Dataset content:

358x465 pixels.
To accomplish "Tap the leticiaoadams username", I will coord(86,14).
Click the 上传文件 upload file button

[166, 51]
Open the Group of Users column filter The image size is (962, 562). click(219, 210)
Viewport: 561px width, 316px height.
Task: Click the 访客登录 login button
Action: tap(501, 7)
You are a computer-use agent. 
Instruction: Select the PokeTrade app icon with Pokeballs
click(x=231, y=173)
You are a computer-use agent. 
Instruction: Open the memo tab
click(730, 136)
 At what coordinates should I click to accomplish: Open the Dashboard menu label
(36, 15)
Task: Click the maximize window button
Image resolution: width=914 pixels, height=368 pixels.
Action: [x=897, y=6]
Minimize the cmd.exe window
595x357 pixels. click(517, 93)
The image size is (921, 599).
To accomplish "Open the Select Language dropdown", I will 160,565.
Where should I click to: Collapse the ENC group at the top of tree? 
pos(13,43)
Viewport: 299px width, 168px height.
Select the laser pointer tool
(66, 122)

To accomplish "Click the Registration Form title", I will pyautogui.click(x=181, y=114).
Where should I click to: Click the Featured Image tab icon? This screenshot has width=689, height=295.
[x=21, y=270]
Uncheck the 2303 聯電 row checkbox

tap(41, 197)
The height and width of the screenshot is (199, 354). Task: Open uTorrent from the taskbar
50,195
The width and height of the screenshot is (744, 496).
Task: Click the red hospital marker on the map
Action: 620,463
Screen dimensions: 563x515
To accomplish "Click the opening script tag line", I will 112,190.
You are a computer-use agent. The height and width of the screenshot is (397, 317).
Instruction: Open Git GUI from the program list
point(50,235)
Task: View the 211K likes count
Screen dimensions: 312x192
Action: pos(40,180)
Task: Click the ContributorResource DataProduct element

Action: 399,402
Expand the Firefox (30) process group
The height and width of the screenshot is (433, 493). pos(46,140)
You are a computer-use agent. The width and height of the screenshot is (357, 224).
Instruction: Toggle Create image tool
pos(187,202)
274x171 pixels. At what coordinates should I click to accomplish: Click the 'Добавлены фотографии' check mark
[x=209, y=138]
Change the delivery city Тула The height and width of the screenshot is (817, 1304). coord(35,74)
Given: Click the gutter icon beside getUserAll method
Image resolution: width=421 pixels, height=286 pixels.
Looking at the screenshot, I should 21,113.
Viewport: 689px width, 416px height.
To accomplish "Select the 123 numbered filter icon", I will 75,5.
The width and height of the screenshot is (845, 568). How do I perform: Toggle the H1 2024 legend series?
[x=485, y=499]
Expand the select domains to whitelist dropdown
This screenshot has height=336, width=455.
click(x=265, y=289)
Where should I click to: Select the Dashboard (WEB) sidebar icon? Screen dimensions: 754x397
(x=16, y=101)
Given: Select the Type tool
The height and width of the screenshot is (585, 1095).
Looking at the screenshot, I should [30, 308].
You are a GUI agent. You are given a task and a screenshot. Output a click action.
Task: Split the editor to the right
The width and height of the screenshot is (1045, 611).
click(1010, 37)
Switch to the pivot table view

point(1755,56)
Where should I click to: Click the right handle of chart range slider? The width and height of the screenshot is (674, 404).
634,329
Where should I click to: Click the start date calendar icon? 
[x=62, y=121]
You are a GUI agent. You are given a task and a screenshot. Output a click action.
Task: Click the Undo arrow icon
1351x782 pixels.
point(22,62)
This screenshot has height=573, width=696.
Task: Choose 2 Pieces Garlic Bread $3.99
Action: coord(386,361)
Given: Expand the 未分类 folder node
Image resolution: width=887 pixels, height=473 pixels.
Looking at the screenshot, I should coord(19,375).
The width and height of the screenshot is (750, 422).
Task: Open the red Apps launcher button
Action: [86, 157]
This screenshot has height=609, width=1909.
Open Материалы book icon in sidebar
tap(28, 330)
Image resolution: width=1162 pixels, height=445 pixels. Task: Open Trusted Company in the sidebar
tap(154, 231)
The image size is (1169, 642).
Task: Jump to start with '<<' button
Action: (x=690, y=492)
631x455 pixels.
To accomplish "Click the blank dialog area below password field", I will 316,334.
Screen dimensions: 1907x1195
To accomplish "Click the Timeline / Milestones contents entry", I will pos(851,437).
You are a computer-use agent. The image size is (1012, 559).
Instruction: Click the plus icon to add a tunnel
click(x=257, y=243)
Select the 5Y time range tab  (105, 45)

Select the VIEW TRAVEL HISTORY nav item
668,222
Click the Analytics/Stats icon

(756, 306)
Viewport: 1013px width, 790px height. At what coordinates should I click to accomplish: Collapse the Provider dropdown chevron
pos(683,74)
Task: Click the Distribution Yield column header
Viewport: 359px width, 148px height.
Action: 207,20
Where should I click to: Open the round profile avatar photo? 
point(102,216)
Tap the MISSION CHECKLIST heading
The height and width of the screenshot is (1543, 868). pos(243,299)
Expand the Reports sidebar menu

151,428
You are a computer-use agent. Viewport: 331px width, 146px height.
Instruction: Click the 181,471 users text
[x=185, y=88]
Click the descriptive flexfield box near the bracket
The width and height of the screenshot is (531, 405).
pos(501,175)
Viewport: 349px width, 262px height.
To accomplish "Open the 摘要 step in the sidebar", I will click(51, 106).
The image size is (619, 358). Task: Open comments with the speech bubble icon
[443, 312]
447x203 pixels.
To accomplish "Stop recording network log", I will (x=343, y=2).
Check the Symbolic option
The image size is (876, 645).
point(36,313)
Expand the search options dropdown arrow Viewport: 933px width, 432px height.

Instruction: Put each line of the data, from the line with "Screen dimensions: 1907x1195" through the end of the data, into a JSON list of strings, one string per line, leaving out blank lines.

The answer:
[
  "Screen dimensions: 1907x1195",
  "To accomplish \"Click the Timeline / Milestones contents entry\", I will pos(851,437).",
  "You are a computer-use agent. The image size is (1012, 559).",
  "Instruction: Click the plus icon to add a tunnel",
  "click(x=257, y=243)",
  "Select the 5Y time range tab  (105, 45)",
  "Select the VIEW TRAVEL HISTORY nav item",
  "668,222",
  "Click the Analytics/Stats icon",
  "(756, 306)",
  "Viewport: 1013px width, 790px height. At what coordinates should I click to accomplish: Collapse the Provider dropdown chevron",
  "pos(683,74)",
  "Task: Click the Distribution Yield column header",
  "Viewport: 359px width, 148px height.",
  "Action: 207,20",
  "Where should I click to: Open the round profile avatar photo? ",
  "point(102,216)",
  "Tap the MISSION CHECKLIST heading",
  "The height and width of the screenshot is (1543, 868). pos(243,299)",
  "Expand the Reports sidebar menu",
  "151,428",
  "You are a computer-use agent. Viewport: 331px width, 146px height.",
  "Instruction: Click the 181,471 users text",
  "[x=185, y=88]",
  "Click the descriptive flexfield box near the bracket",
  "The width and height of the screenshot is (531, 405).",
  "pos(501,175)",
  "Viewport: 349px width, 262px height.",
  "To accomplish \"Open the 摘要 step in the sidebar\", I will click(51, 106).",
  "The image size is (619, 358). Task: Open comments with the speech bubble icon",
  "[443, 312]",
  "447x203 pixels.",
  "To accomplish \"Stop recording network log\", I will (x=343, y=2).",
  "Check the Symbolic option",
  "The image size is (876, 645).",
  "point(36,313)",
  "Expand the search options dropdown arrow Viewport: 933px width, 432px height."
]